### Activity:
Restate the entries word for word and skip every image.
** Material provided follows **
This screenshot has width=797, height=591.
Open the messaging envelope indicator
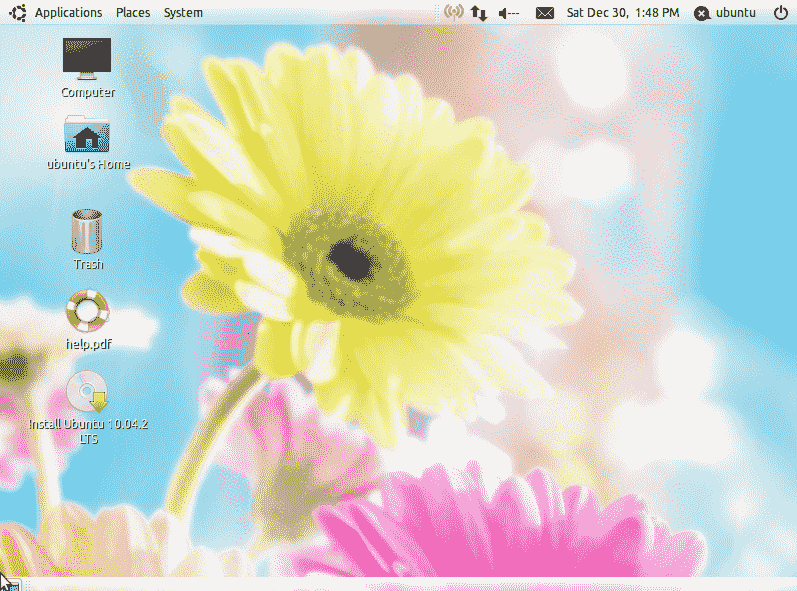(x=544, y=13)
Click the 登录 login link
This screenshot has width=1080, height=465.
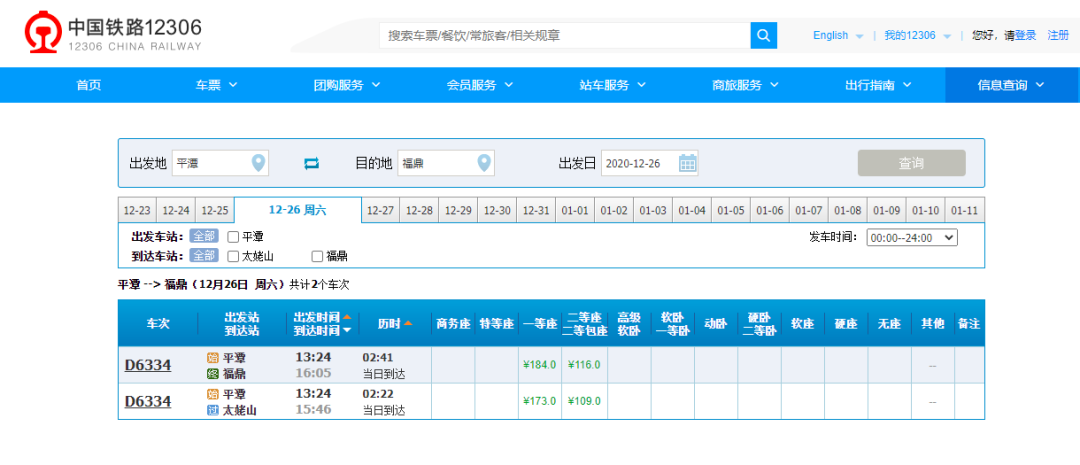[1025, 35]
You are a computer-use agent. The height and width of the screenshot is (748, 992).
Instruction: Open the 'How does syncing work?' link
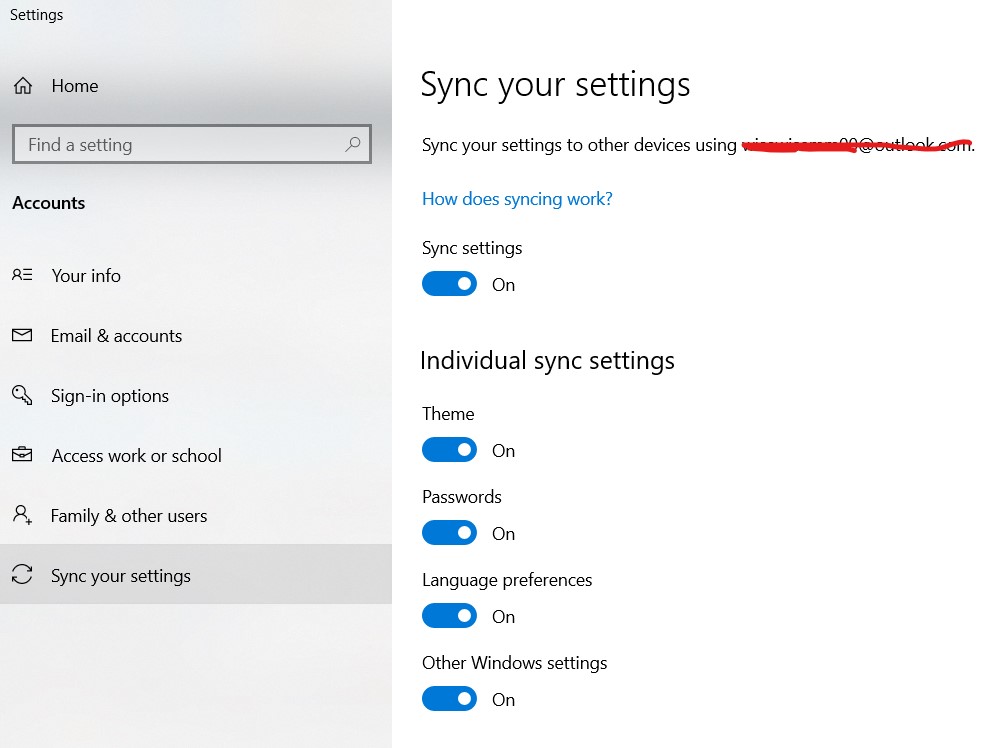517,199
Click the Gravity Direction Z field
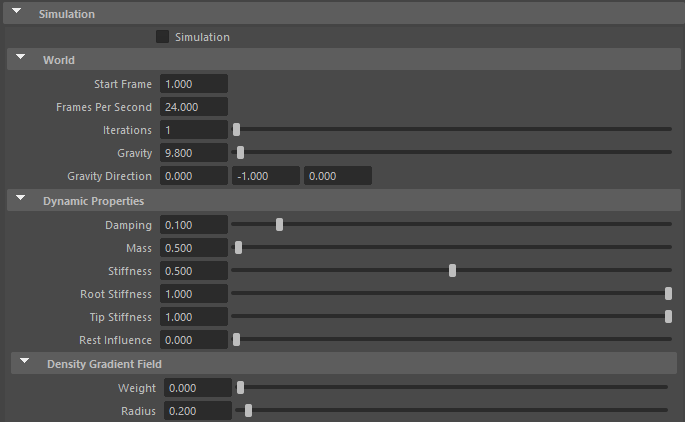Screen dimensions: 685x422 coord(338,176)
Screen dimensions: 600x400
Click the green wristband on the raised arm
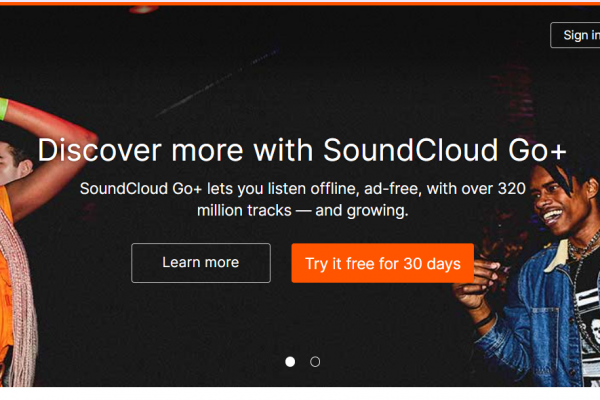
** End of Material provided **
### Response to this task:
This screenshot has width=797, height=591.
Open the messaging envelope indicator
(x=544, y=13)
Click the 登录 login link
This screenshot has width=1080, height=465.
[1025, 35]
You are a computer-use agent. The height and width of the screenshot is (748, 992).
Instruction: Open the 'How does syncing work?' link
517,199
Click the Gravity Direction Z field
Screen dimensions: 685x422 coord(338,176)
Screen dimensions: 600x400
Click the green wristband on the raised arm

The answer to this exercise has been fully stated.